12.08.2003

Faith based Initiatives

Just too funny.

Pagans

"According to one major study, Wiccans -- one of several subgroups of pagans -- made up the fastest-growing religion in the continental United States in the 1990s. The American Religious Identification Survey, based on a randomly dialed telephone survey of 50,281 households by the Graduate Center at the City University of New York, estimated that the number of Wiccans rose 17-fold, from 8,000 to 134,000, between 1990 and 2001.

The survey also estimated that there are 33,000 Druids and 140,000 other pagans in 48 states. That adds up to about 300,000 people in what pagans call their "family of religious and magical paths."
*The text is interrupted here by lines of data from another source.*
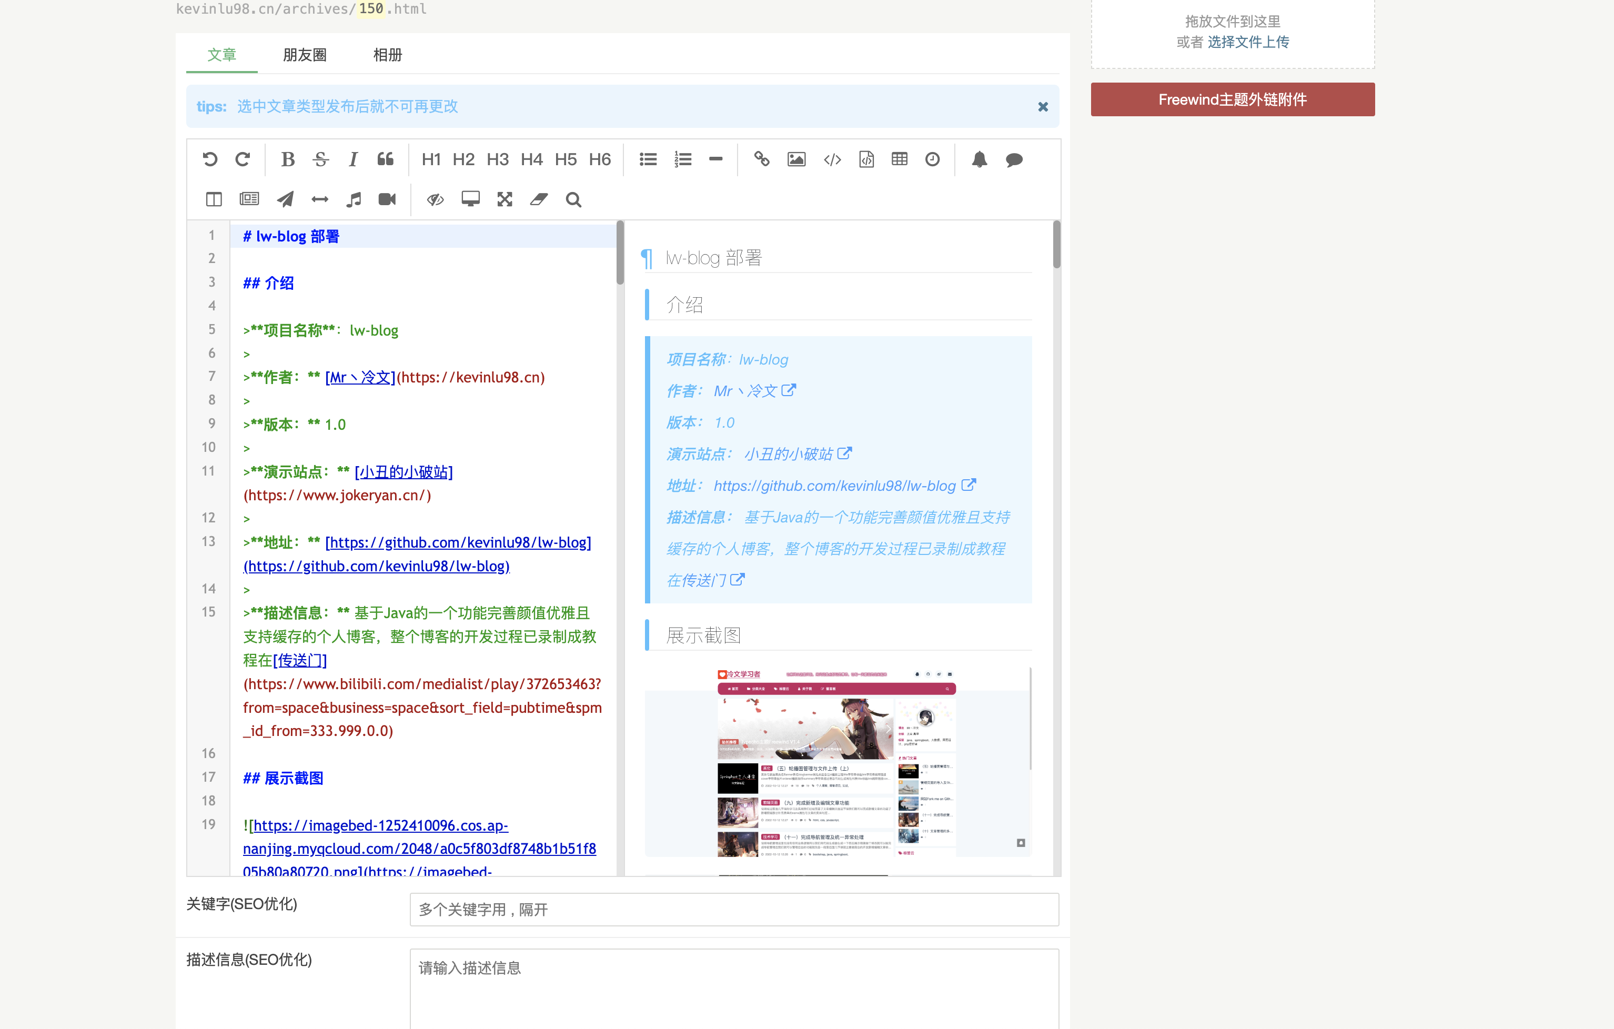Image resolution: width=1614 pixels, height=1029 pixels.
Task: Insert a table using table icon
Action: [x=899, y=160]
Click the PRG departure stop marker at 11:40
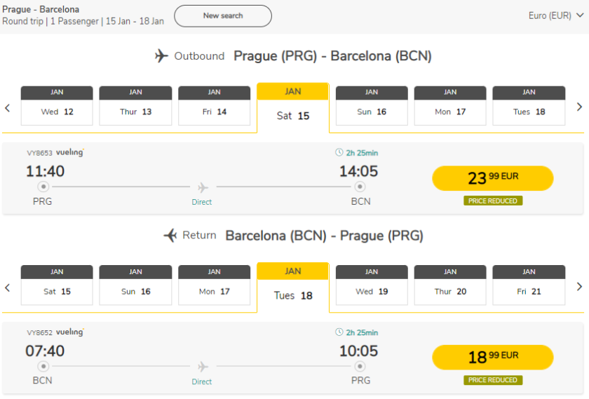 tap(43, 187)
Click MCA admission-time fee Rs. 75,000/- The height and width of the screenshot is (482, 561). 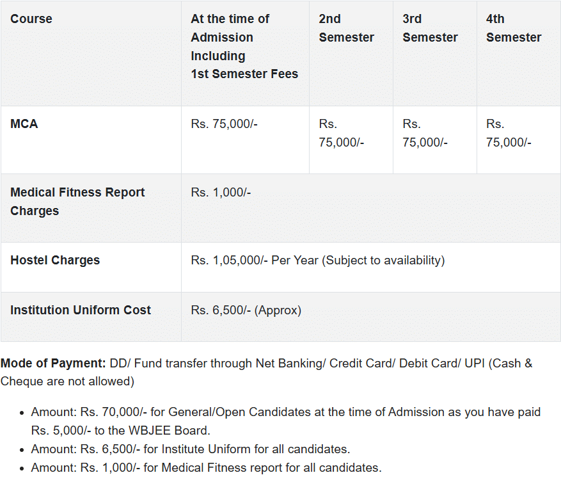pos(224,124)
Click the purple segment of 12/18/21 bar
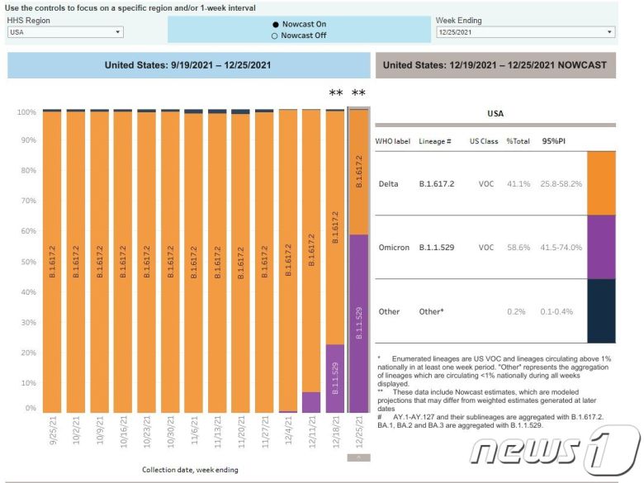Viewport: 644px width, 483px height. (x=335, y=378)
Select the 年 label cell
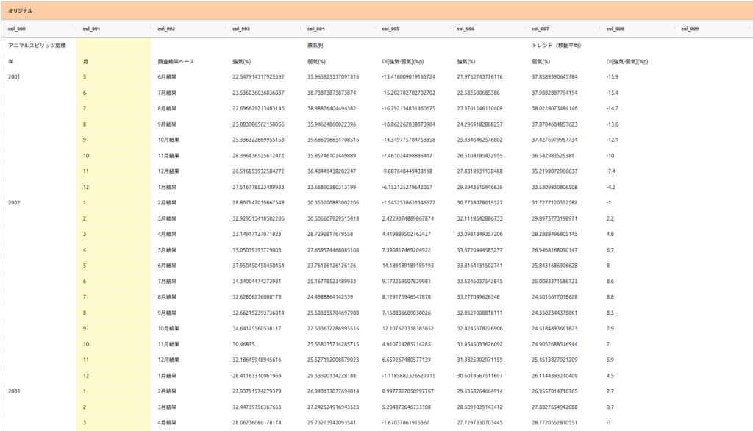The width and height of the screenshot is (753, 431). tap(11, 62)
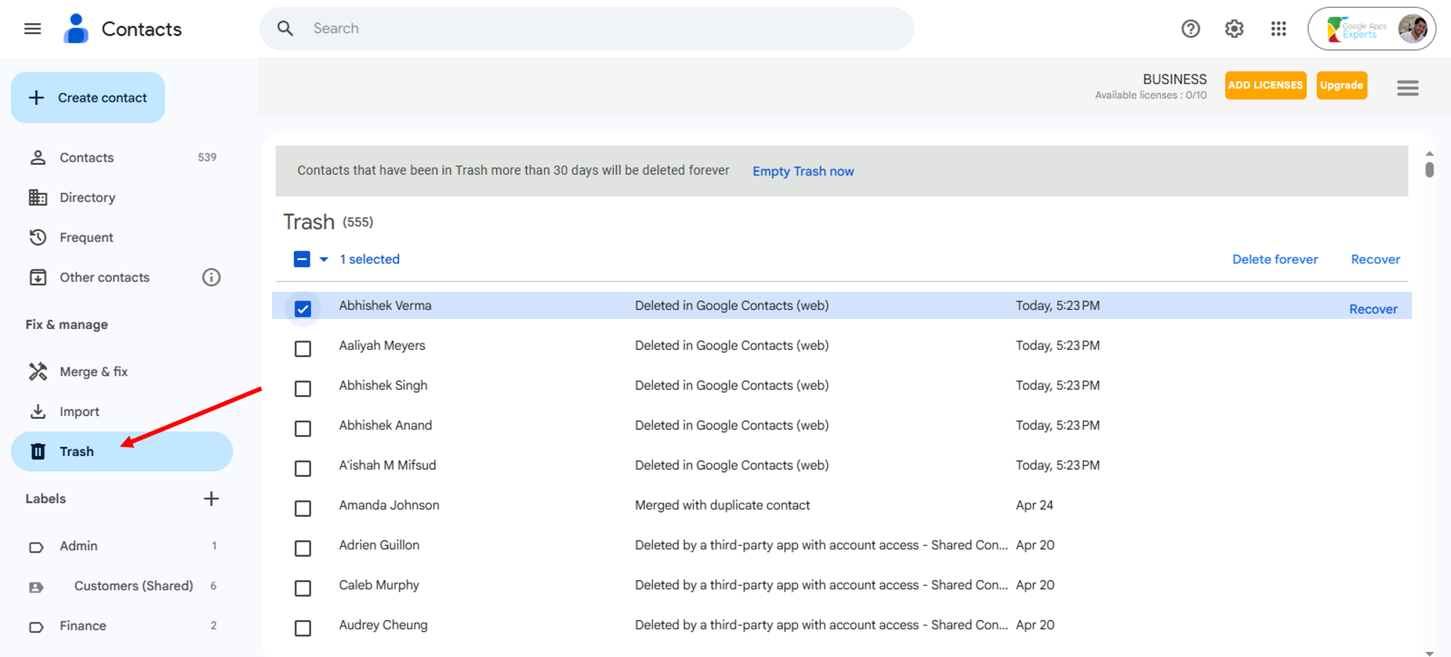Click the Empty Trash now link

802,171

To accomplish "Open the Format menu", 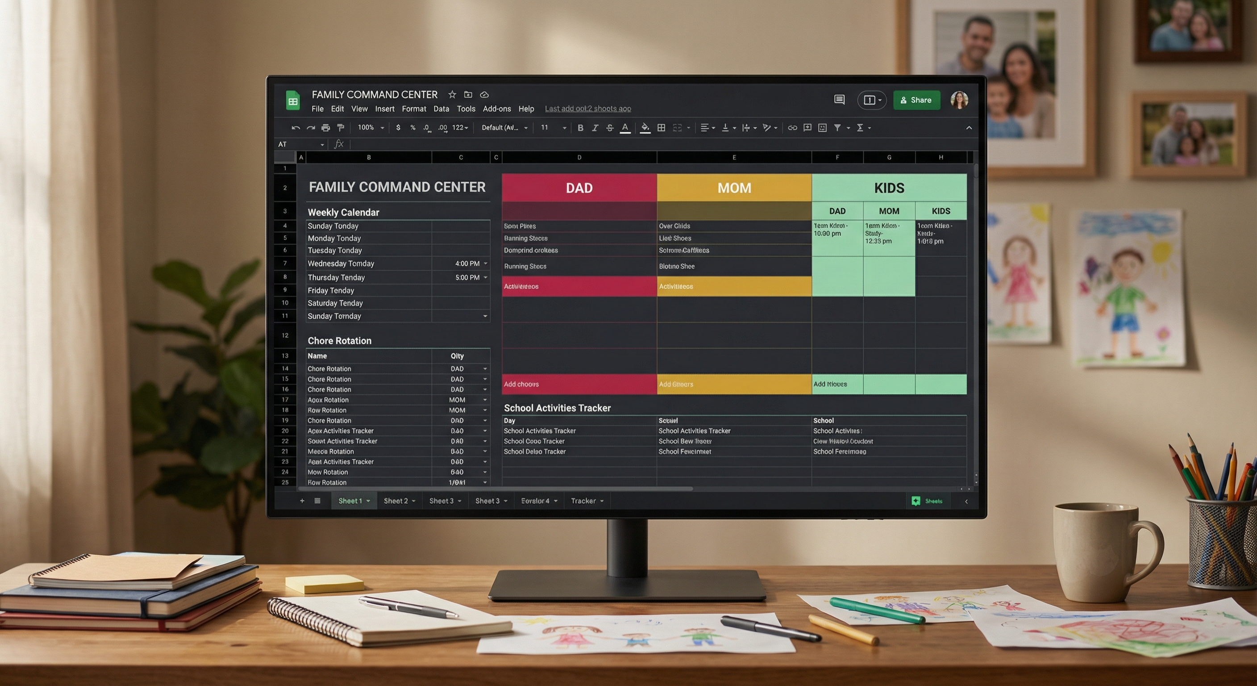I will coord(414,109).
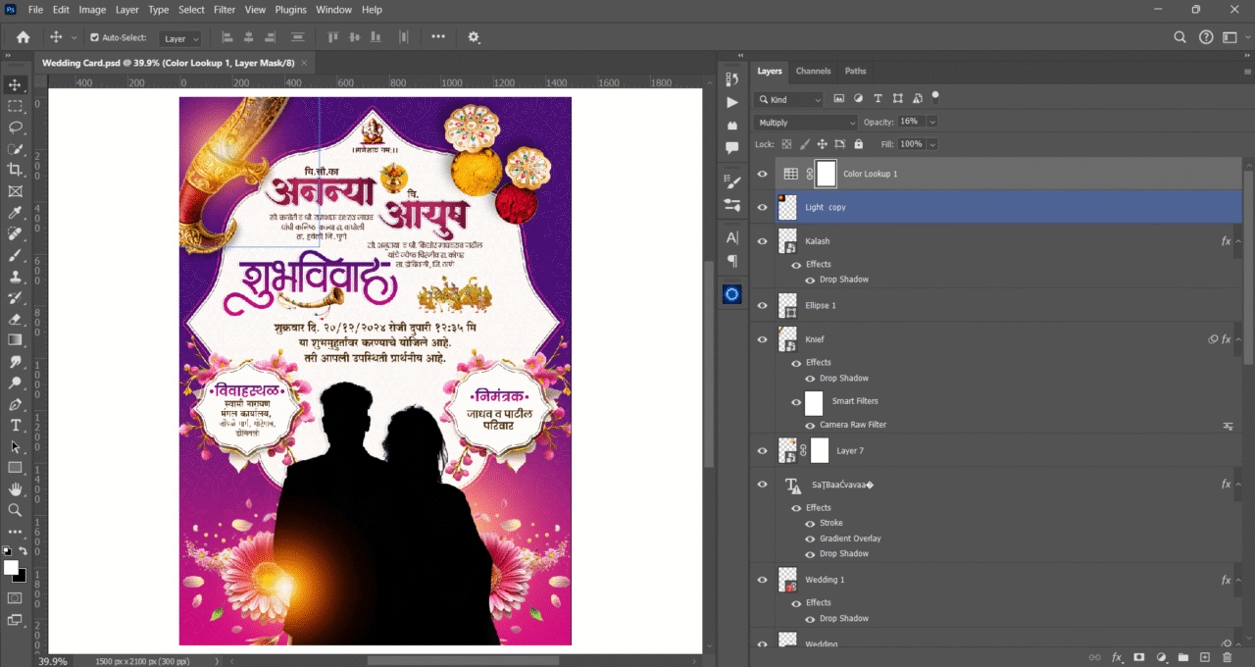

Contrary to stereotypes, pagans say, they do not worship Satan or cast evil spells. Although Wiccans practice witchcraft with exotic herbs, chanting and dancing, most of their rituals and beliefs -- which a federal court recognized as a religion in 1986 -- revolve around the cycles of nature, such as equinoxes and phases of the moon. Aside from a belief in magic, the witch next door is likely to hold a pretty mainstream set of concerns -- environmentalism, gender equality and compassion for the poor, said Shea Thomas, a Hyattsville lawyer who is the chairman of Open Hearth Foundation, a nonprofit group raising funds to build a pagan community center in the Washington area."